Si le cinéma du réel accorde une place importante à la mémoire, la production récente propose des projets de cinéma qui ne sont pas sans résonance avec le travail de Jude Ratnam. Quand Gianfranco Rosi tourne Fuocoammare, par-delà Lampedusa (Italie, France, 2016), il œuvre pour une mémoire immédiate qui prend de vitesse l’oubli de toute une communauté internationale sur le drame des migrants de la Méditerranée. Sur un autre mode, The Act of Killing (Norvège, Royaume-Uni, Danemark, 2012) de Joshua Oppenheimer instrumentalise une mémoire qui accuse et pointe du doigt les bourreaux qui témoignent à visage découvert (et parfois même en dansant) d’assassinats politiques commis en Indonésie en 1965. Quels que soient les choix opérés par les réalisateurs, le cinéma mis en œuvre a bien la même vocation : faire de ces films de véritables lieux de mémoire qui tout à la fois enseignent et témoignent. En ce sens les Démons de Jude Ratnam représentent aussi bien les trains rouges bondés qui sillonnaient le pays et où venaient en masse se réfugier ceux qui étaient persécutés, que l’héritage colonial, fort marqueur du Sri-Lanka et qui fit des tamouls une minorité toujours inquiétée.










Tout récemment Eric Caravaca a donné avec Carré 35 (France, 2017) une illustration de la mémoire comme catharsis nécessaire à la reconstruction de la vérité dans la sphère familiale. Son projet n’est pas sans lien avec le travail de Jude Ratnam. A ce titre l’utilisation de la famille du réalisateur dans le documentaire est particulièrement signifiante. Si l’image de son fils ouvre le film, c’est la référence à son prénom qui clôt la projection, Nethram désignant le troisième œil du Dieu Shiva, un symbole fort de la culture tamoule. « Je lui ai donné ce prénom comme une promesse, afin qu’il voie loin, au-delà des peurs » confie le réalisateur à la fin du documentaire. L’oncle du cinéaste, qui appartient à la nombreuse diaspora canadienne est également un personnage central du film. Seul parmi les siens à avoir pris les armes, lui aussi revient sur les traces de la guerre et retrouve des lieux et des personnages qui ont accompagné son expérience traumatique. De facture fort différente, les deux films se répondent par le traitement qui est fait à l’écran de la mémoire.

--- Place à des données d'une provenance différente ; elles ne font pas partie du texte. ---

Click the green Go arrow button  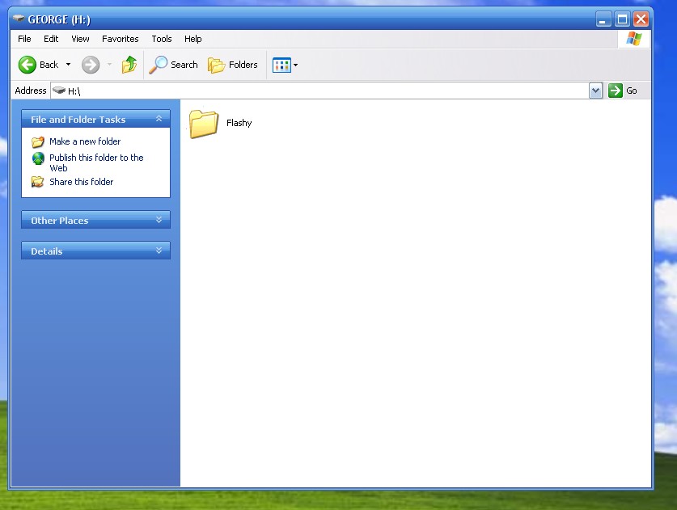[x=616, y=91]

Ce n’est pas la première fois que Jude Ratnam s’intéresse au Black July   et à ses conséquences sur le peuple tamoul. Déjà avec sa co-scénariste Isabelle Marina, il a collaboré à deux films documentaires de 26 minutes, réunis sous le titre Trois Pasteurs de Sri Lanka (Bix Films, 2013). La lecture du dossier de presse y indique comment le père de Jude, l’un des pasteurs du film, avait choisi de donner à son fils un prénom tamoul hautement symbolique: Ealamvasantham, littéralement « Que surgisse le pays Tamoul. »


Avec Demons in Paradise le réalisateur va encore plus loin et produit un travail de mémoire singulier. Un premier long métrage qui opère longtemps sur le spectateur et qui confirme de manière éclatante que le documentaire reste aujourd’hui « la part la plus vivante du cinéma(1) ».